Excerto do texto:
================

Sempre que se optou por mais Estado, os resultados foram os mesmos: desastrosos. Afonso Costa, Salazar, Vasco Gonçalves e também António Costa exemplificam-no. No caso deste último, que age como se a TAP não fosse uma nacionalização, também é necessário lembrar o que se passa no SNS e na educação. Mais Estado não é a solução.
Ao contrário de Mário Soares, se que afirmou contra o PREC não se aliando aos comunistas, António Costa foi incapaz de resistir e o preço para ser Primeiro-ministro foi dar acesso ao poder aos demagogos totalitários do PCP e BE. Como tal, não é que admirar que o PS, perdão, a coisa socialista de 2023 já não seja o PS de 1974 e que Mário Soares não passe de uma ténue memória, evocada apenas quando conveniente.
O fim do PS democrático representou a ascensão do neo-socialismo que é essencialmente caracterizado pelo aumento transversal de poder e pela irresponsabilidade perante a lei. E os neo-socialistas não gostam de Soares. Praticam alegremente a amnésia conveniente renegando o 25 de novembro e desdenhando a gestão soarista do IX governo. Lembram-se da lei da delimitação dos sectores? Lembram-se da reversão das nacionalizações? Lembram-se da seriedade na negociação com o FMI? Lembram-se da defesa pública da austeridade? Apesar de não os terem resolvido totalmente, estas decisões foram instrumentais para minorar os impactos nefastos das nacionalizações gonçalvistas. Mário Soares procurou resolver problemas na realidade. Os neo-socialistas não. Para António Costa, não há nada melhor do que um PowerPoint para governar.
Na coisa socialista de António Costa, nada se conhece, nada se resolve, tudo se perde ou desconhece. A regra é cobrar mais impostos e desperdiçar dinheiro. Fazer a mesma coisa esperando obter resultados diferentes é a definição de insanidade. Contudo, António Costa faz a mesma coisa há décadas e continua sem aprender a lição. Pensei que se tratasse da extraordinariedade, mas isto já vai para além de uma mera alienação.
A habitação é a mais recente cruzada de António Costa por mais Estado. Como sempre, o Primeiro-ministro optou por soluções conjunturais (preferindo a procura em vez da oferta) e sem qualquer referência a questões como a competência das Câmaras Municipais nos PDMs.

================

Instruções da tarefa:
Transcreva sem alterações, do excerto sobre o PS de António Costa apresentado acima, o trecho que vai de "Sempre que se" até "apenas quando conveniente.".

================

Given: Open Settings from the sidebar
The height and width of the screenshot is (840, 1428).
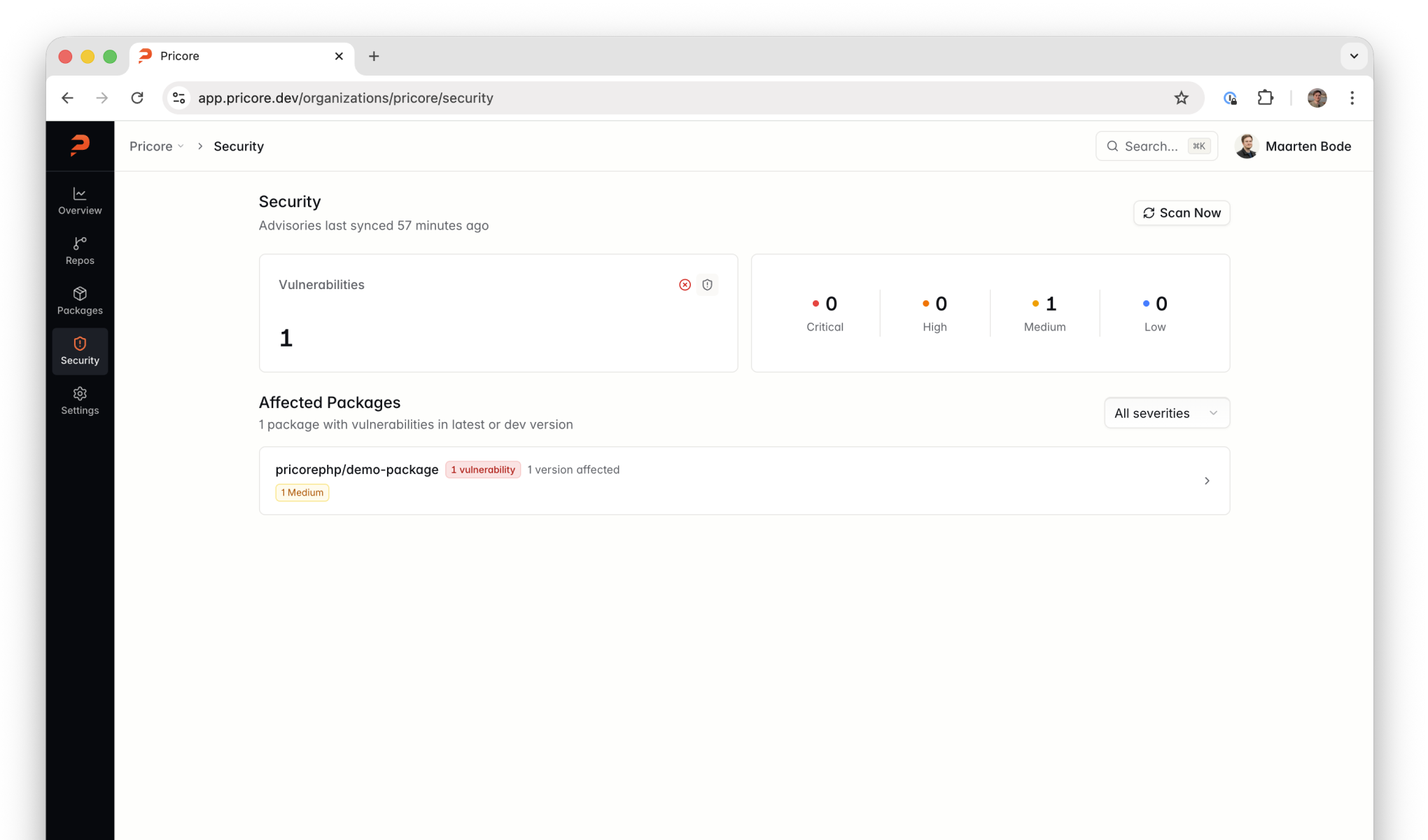Looking at the screenshot, I should [79, 400].
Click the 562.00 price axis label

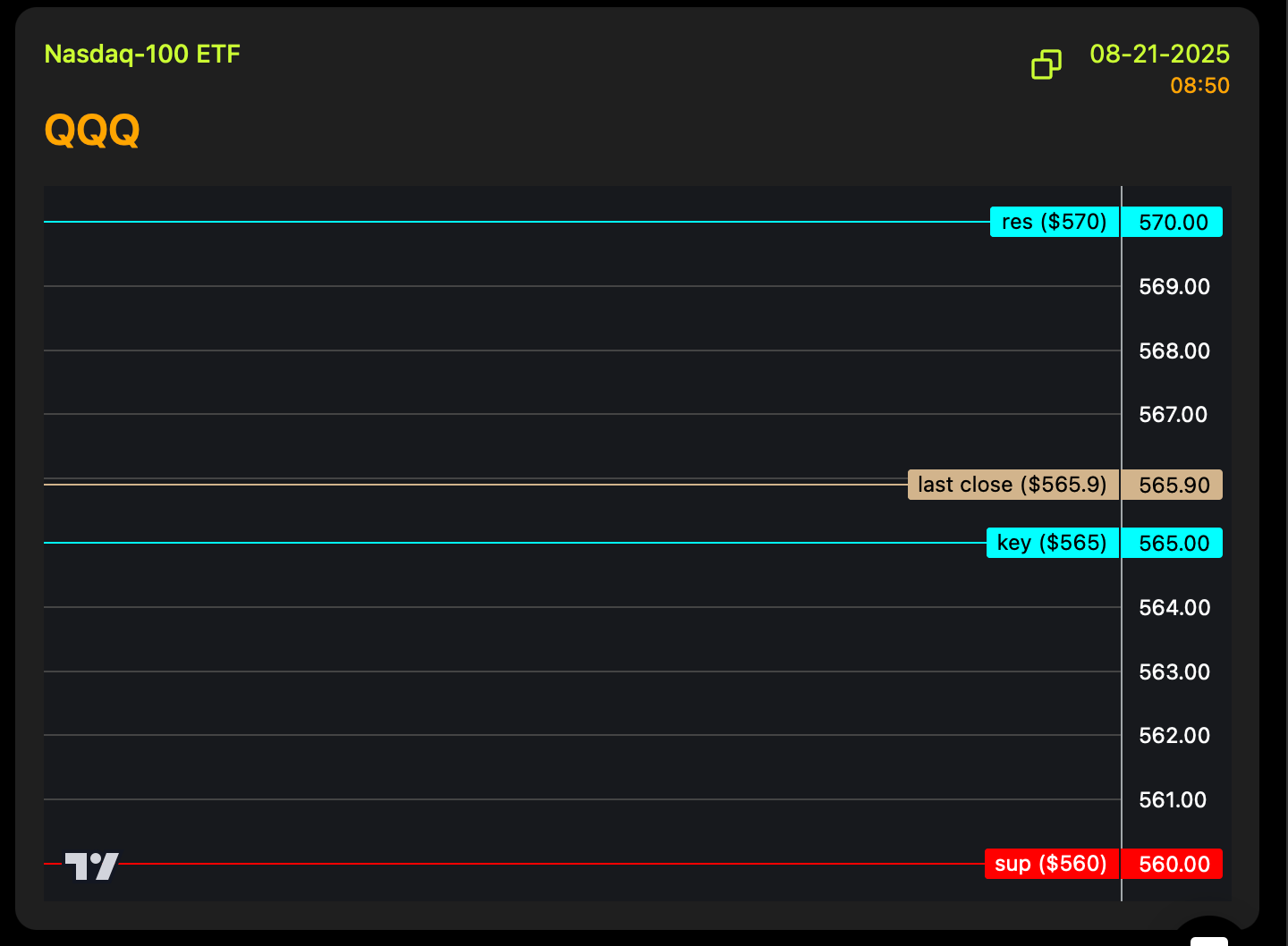click(x=1174, y=736)
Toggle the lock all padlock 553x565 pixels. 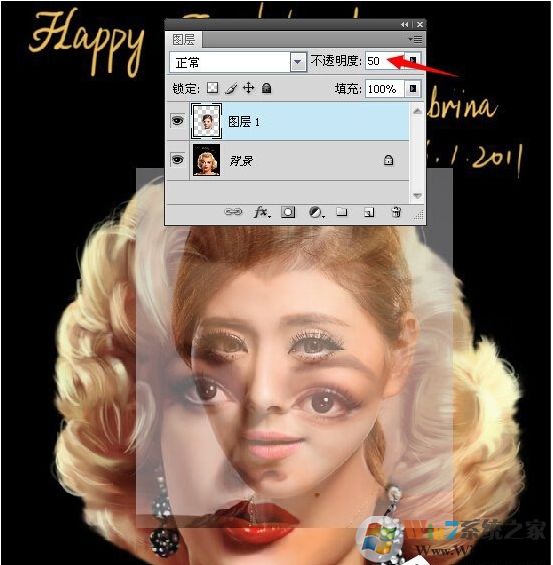(x=266, y=88)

================

Tarefa concluída:
Sempre que se optou por mais Estado, os resultados foram os mesmos: desastrosos. Afonso Costa, Salazar, Vasco Gonçalves e também António Costa exemplificam-no. No caso deste último, que age como se a TAP não fosse uma nacionalização, também é necessário lembrar o que se passa no SNS e na educação. Mais Estado não é a solução.
Ao contrário de Mário Soares, se que afirmou contra o PREC não se aliando aos comunistas, António Costa foi incapaz de resistir e o preço para ser Primeiro-ministro foi dar acesso ao poder aos demagogos totalitários do PCP e BE. Como tal, não é que admirar que o PS, perdão, a coisa socialista de 2023 já não seja o PS de 1974 e que Mário Soares não passe de uma ténue memória, evocada apenas quando conveniente.